WHAT TO PRODUCE:
The whole listing is to be reproduced exactly as given.

SUPPLIED INFORMATION:
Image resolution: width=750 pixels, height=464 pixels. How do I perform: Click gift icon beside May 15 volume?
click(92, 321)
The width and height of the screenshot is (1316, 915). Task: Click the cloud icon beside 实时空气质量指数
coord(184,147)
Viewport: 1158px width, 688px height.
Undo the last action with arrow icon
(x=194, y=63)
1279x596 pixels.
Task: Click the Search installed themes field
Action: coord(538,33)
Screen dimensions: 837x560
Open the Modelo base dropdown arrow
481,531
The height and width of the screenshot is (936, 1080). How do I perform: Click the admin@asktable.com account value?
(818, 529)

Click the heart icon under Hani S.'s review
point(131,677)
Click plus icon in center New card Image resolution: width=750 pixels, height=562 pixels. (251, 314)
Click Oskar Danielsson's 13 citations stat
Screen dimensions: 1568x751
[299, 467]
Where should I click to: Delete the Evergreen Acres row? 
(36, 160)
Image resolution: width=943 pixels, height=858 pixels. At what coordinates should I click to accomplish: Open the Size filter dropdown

EXERCISE OUTPUT:
Image resolution: width=750 pixels, height=464 pixels. How do I perform: Click gift icon beside May 15 volume?
click(92, 321)
The width and height of the screenshot is (1316, 915). Task: Click the cloud icon beside 实时空气质量指数
coord(184,147)
Viewport: 1158px width, 688px height.
Undo the last action with arrow icon
(x=194, y=63)
1279x596 pixels.
Task: Click the Search installed themes field
Action: coord(538,33)
Screen dimensions: 837x560
Open the Modelo base dropdown arrow
481,531
The height and width of the screenshot is (936, 1080). How do I perform: Click the admin@asktable.com account value?
(818, 529)

Click the heart icon under Hani S.'s review
point(131,677)
Click plus icon in center New card Image resolution: width=750 pixels, height=562 pixels. (251, 314)
Click Oskar Danielsson's 13 citations stat
Screen dimensions: 1568x751
[299, 467]
Where should I click to: Delete the Evergreen Acres row? 
(36, 160)
Image resolution: width=943 pixels, height=858 pixels. At what coordinates should I click to accomplish: Open the Size filter dropdown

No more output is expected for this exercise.